Deeqa Dahir Nuur came from Olol village, some 50 kilometres from the capital, Mogadishu.

Prosecution planned

In response to the death, both the deputy prime minister and the attorney general of Somalia confirmed, at the end of the Global Media Campaign/Ifrah Foundation Media Academy in Mogadishu, plans for Somalia’s first prosecution over FGM.

"It is not acceptable that in the 21st century FGM is continuing in Somalia, it should not be part of our culture. It is definitely not part of the Islamic religion," said deputy prime minister, Mahdi Mohamed Guuled.

“The prosecution of those involved in the Deeqa’s care will send a strong message to the country.”

It is understood that the cutter has not been arrested and the victim’s parents are, according to the Somali reporter who interviewed them, distraught.

“Especially the mother, she was going completely crazy she had her three other daughters cut at the same time, by the same cutter. The sad thing is that the parents think FGM is normal and didn’t even recognise the dangers,” said Nafisa Ogle, the Global Media Campaign media graduate who broke the story.

“The sad thing for me is that millions of dollars has been spent on FGM in Somalia and these people are still completely ignorant about how dangerous it is ,” she said.

She was tipped off about the death, when Deeqa’s uncle called to the journalist’s house looking for a container to wash the body and prepare Deeqa for burial.

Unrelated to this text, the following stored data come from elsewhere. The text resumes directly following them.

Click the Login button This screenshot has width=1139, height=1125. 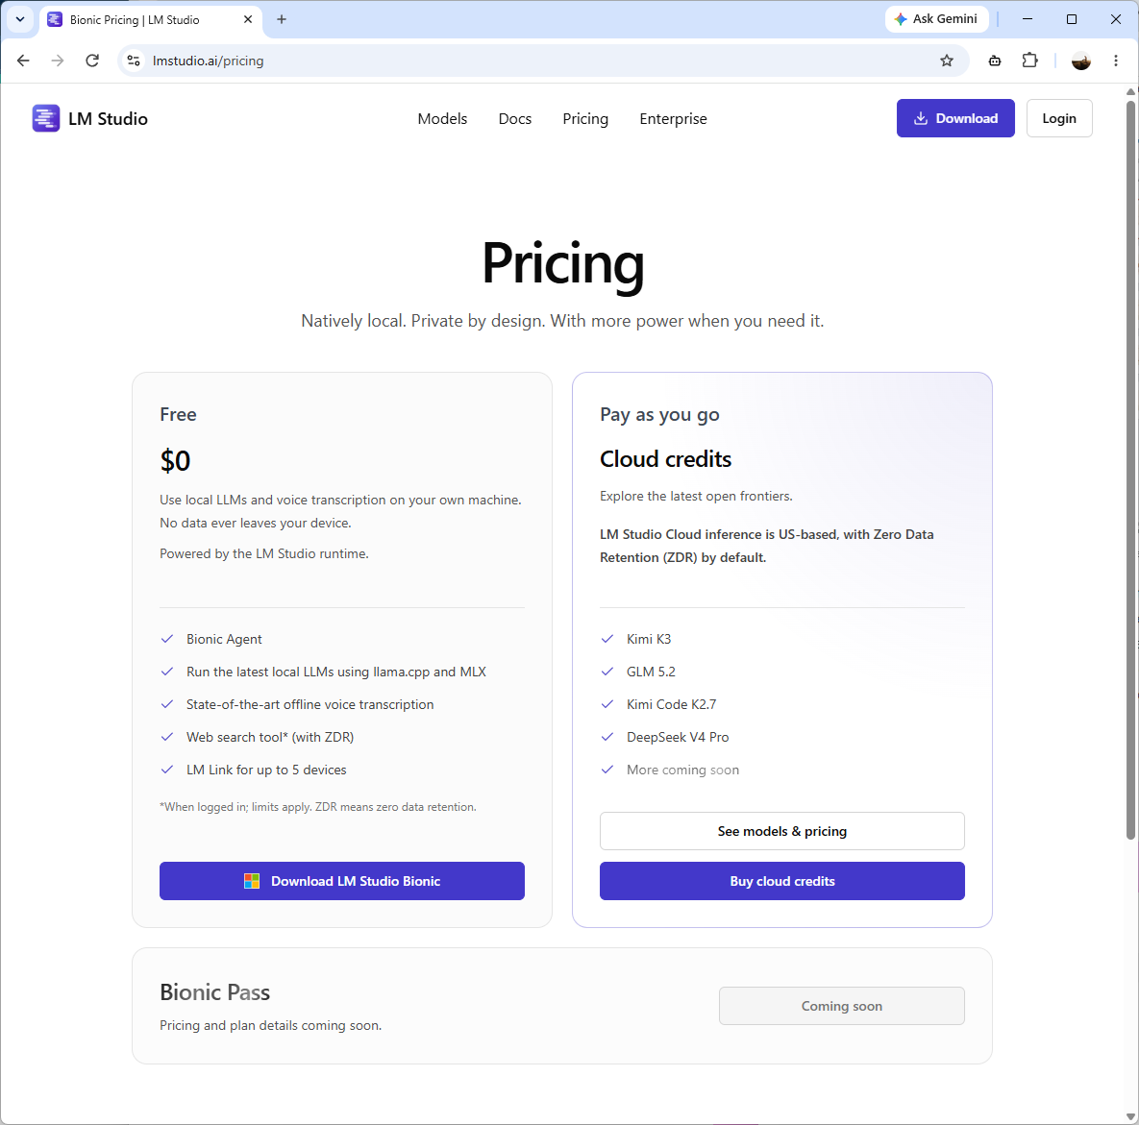(1059, 118)
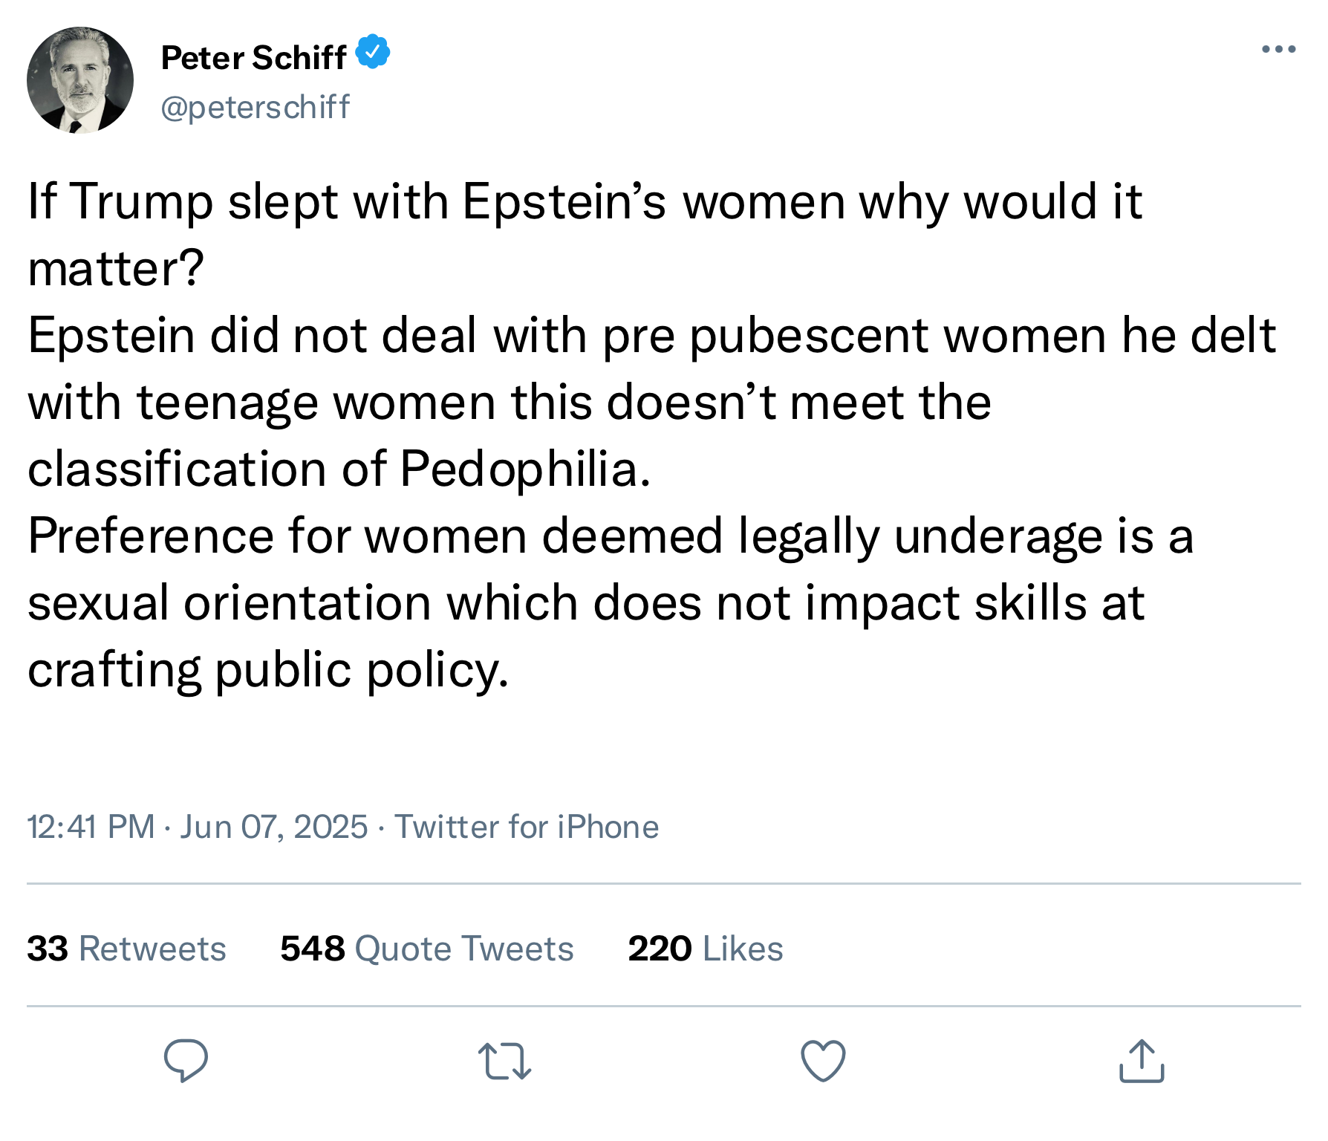
Task: Open the 548 Quote Tweets list
Action: click(427, 949)
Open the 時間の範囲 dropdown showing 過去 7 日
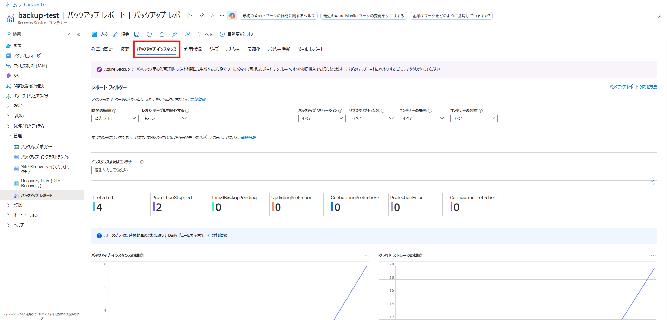Image resolution: width=667 pixels, height=320 pixels. point(115,118)
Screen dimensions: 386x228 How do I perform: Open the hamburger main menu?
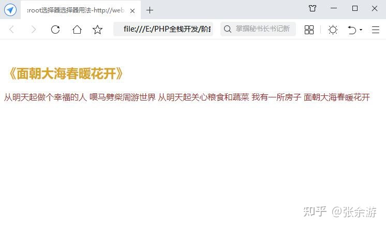pos(376,30)
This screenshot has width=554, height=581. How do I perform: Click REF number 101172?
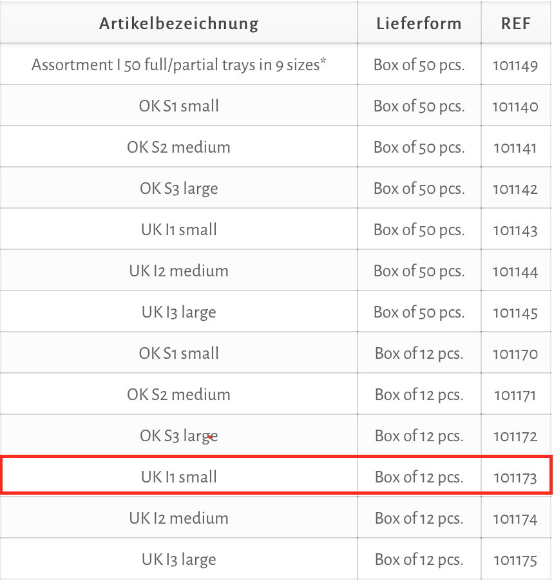[515, 437]
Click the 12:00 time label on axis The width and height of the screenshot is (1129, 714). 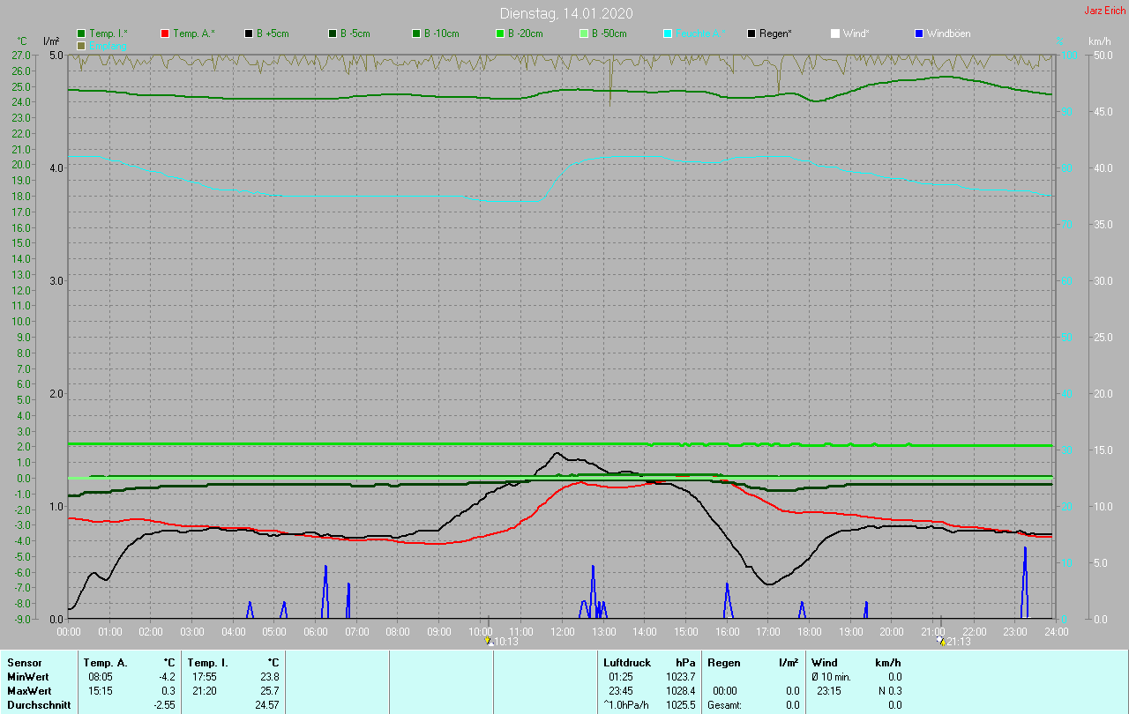562,632
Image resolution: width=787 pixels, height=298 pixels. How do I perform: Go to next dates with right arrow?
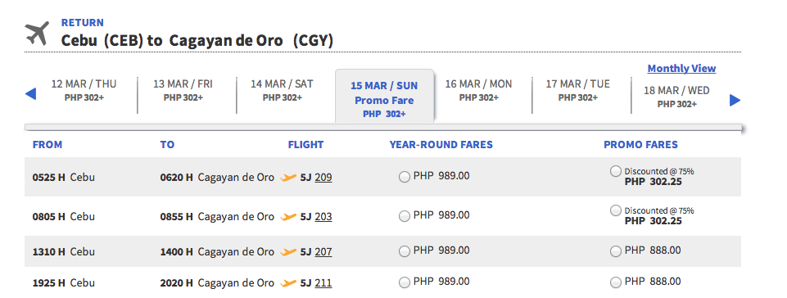[735, 101]
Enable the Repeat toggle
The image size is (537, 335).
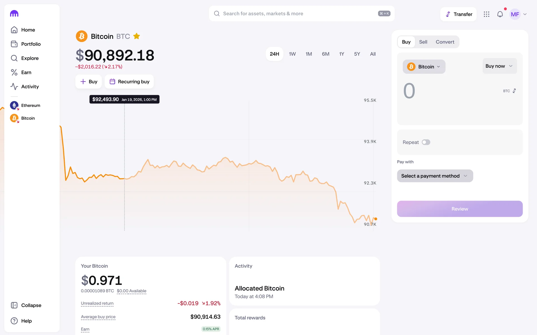(x=426, y=142)

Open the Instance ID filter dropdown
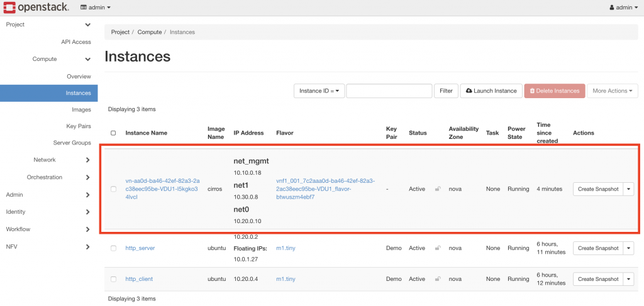(319, 91)
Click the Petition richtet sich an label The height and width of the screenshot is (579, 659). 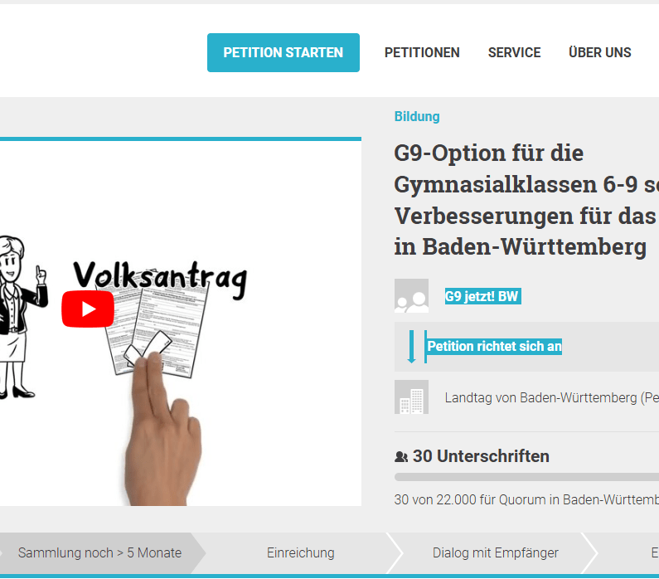tap(494, 347)
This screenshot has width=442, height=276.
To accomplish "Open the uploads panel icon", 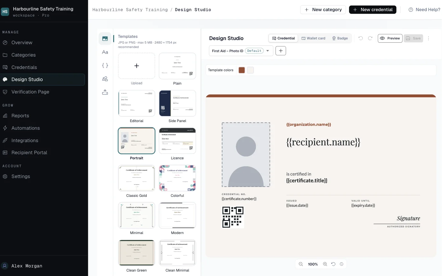I will coord(105,92).
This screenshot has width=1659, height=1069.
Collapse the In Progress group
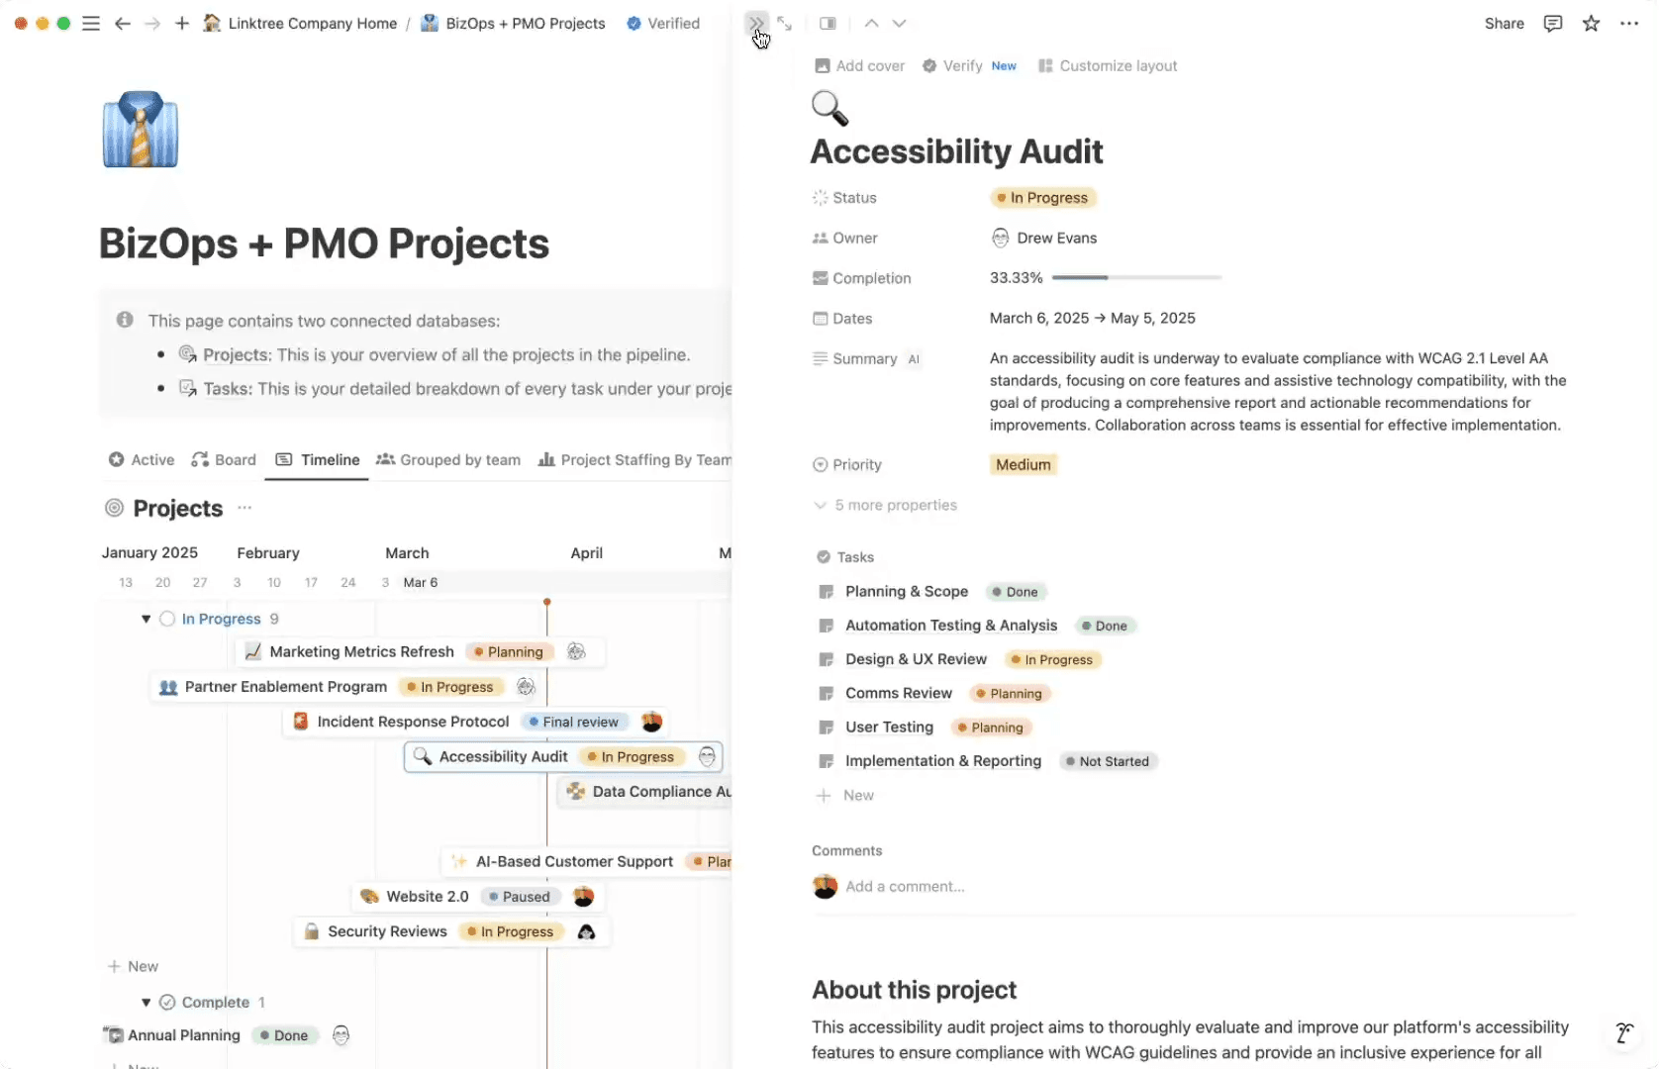[145, 618]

“I said to him, what do you need the container for, and he said it is to wash the body, that the girl has died from the cut. By then, they had brought Deeqa to the hospital and I went to check if it was true and I put the news out on twitter. Then all the journalists came to report what had happened to her.” said Nafisa Ogle.

Hundreds of people attended the funeral after the media reported the death. FGM deaths usually pass unnoticed in Somalia.

The attorney general, Ahmed Ali Dahir, announcing the prosecution told the Global Media Campaign gathering in Mogadishu: "When the local authorities near Deeqa's village were initially contacted they said: 'this kind of thing happens, there is nothing to be done about it.'"

Mr Ali Dahir announced that a team of investigators would be sent from his office in Mogadishu to investigate the circumstances of Deeqa’s death, and that the prosecution would take place under Somalia’s Penal Code which, he said, protected the right to life of all Somali citizens.

“We don’t yet have a law in this country banning FGM but we have plenty of provision under the country’s existing penal code, to take this prosecution . . . The religious leaders have to do more; they have to go on TV and radio and call for an end to this. They have been silent for too long.”